RION - Raw Internet Object Notation
A fast, compact and versatile data format for modern internet applications.
Today we live in a 24/7 data driven world where it is estimated that on average we generate around 2.5 quintillion bytes of data per day, a lot of that data being generate by users of popular services from household names such as Google, Facebook, Amazon, LinkedIn, Netflix etc. A recent report by Cisco predicts the following:
● By 2020, the gigabyte (GB) equivalent of all movies ever made will cross the global Internet every 2 minutes.
● Globally, IP traffic will reach 511 terabits per second (Tbps) in 2020, the equivalent of 142 million people streaming Internet high-definition (HD) video simultaneously, all day, every day.
Cisco also recently updated their Global consumer web, email, data traffic prediction for 2016–2021.
Another interesting prediction by Cisco relevant to this post is related to file sharing for 2016–2021.
Building smarter, scalable and fault tolerant applications that handle such a high volume of data is a huge challenge, but also represents a big opportunity for both startups and consumers. For disruptive startups (e.g. Blochchain startups) addressing big markets such as financial services, it puts them in a strong position to challenge the big incumbent financial institutions that mostly rely on centralised legacy technologies that were not designed for the current 24/7 explosion of connectivity and big data generated by consumers. For consumers, it opens up more choice and better quality of services at more competitive pricing than with the big incumbents.

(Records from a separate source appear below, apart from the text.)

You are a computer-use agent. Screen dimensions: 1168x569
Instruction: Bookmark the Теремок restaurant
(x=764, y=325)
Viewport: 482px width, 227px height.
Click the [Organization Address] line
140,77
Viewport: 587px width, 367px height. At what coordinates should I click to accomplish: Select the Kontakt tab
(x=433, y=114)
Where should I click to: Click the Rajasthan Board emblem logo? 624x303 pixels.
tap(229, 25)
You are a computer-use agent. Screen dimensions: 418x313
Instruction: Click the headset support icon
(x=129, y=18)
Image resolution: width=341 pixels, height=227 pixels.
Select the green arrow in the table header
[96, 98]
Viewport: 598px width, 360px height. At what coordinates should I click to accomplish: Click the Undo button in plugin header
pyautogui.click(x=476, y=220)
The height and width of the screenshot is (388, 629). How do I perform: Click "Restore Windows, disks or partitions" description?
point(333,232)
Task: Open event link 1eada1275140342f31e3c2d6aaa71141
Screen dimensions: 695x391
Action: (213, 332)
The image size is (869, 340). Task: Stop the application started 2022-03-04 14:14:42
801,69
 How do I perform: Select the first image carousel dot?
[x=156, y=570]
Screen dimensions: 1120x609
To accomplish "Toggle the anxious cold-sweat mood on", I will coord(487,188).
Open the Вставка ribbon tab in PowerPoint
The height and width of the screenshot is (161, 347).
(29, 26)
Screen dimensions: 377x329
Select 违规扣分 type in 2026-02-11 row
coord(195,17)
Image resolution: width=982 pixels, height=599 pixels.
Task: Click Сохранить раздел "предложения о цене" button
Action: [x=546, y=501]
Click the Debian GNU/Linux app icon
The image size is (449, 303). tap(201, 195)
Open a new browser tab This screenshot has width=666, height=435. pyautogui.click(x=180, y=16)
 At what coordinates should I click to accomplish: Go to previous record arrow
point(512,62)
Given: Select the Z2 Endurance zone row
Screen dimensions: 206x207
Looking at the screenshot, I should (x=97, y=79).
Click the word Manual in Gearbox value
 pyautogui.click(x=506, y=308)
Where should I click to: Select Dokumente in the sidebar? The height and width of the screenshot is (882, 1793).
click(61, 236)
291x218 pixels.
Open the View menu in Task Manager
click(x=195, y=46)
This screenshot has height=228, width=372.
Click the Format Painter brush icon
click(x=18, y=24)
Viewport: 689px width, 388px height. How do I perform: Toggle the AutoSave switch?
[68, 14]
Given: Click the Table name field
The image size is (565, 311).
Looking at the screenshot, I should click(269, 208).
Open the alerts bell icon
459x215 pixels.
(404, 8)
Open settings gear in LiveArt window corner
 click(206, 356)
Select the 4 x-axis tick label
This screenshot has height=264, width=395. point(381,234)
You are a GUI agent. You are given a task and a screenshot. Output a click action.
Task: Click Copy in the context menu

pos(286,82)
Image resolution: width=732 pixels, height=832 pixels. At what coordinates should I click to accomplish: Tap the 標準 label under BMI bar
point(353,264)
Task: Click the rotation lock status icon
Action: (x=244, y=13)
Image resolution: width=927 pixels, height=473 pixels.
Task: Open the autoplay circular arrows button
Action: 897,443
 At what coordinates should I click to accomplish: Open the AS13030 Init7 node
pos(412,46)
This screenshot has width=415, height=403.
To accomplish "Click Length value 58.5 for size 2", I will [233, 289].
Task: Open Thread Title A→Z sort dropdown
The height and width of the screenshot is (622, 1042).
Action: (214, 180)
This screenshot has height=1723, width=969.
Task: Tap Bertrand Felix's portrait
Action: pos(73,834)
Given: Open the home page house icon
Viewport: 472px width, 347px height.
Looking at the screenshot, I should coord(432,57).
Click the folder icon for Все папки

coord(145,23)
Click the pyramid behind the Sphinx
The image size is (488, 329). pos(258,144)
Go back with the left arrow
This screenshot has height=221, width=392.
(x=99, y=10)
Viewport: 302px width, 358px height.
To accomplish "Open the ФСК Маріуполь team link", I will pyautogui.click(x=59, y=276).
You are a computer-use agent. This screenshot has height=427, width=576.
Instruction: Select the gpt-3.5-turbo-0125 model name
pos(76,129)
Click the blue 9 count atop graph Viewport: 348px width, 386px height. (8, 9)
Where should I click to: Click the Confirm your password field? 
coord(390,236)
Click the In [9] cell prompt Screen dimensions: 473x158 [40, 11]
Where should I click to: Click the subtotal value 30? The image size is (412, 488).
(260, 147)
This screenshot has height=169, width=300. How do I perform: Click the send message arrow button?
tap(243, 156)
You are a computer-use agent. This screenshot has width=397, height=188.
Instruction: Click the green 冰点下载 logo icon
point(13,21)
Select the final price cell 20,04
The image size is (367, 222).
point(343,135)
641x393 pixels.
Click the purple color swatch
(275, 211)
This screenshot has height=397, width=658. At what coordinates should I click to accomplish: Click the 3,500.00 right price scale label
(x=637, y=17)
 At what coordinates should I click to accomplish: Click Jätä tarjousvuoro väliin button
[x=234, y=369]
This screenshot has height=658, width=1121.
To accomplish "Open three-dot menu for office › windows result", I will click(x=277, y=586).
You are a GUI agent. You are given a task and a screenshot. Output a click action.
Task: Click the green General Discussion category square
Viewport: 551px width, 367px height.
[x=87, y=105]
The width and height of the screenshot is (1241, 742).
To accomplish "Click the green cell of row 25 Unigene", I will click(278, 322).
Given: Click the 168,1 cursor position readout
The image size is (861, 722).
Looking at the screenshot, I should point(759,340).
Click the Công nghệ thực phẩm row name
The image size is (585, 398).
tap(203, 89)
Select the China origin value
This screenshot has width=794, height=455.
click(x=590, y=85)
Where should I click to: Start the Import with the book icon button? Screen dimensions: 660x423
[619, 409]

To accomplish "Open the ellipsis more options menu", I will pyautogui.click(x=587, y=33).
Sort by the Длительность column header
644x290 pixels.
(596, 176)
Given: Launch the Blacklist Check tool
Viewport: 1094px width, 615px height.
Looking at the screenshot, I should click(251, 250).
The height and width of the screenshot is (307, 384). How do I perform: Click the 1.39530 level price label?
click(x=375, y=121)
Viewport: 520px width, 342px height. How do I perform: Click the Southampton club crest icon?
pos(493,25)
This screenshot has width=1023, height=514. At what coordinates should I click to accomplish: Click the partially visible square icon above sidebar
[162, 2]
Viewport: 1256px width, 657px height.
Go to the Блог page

Why do we need a new data format?
Recently we have witnessed a sensational return of distributed systems to the mainstream software industry. Microservices being without doubts amongst the hottest hypes and buzzwords in the software industry right — a proof of this is the presence of microservices in the so — called Gartner Hype Cycle! In this post we asked whether early stage startups should adopt microservices.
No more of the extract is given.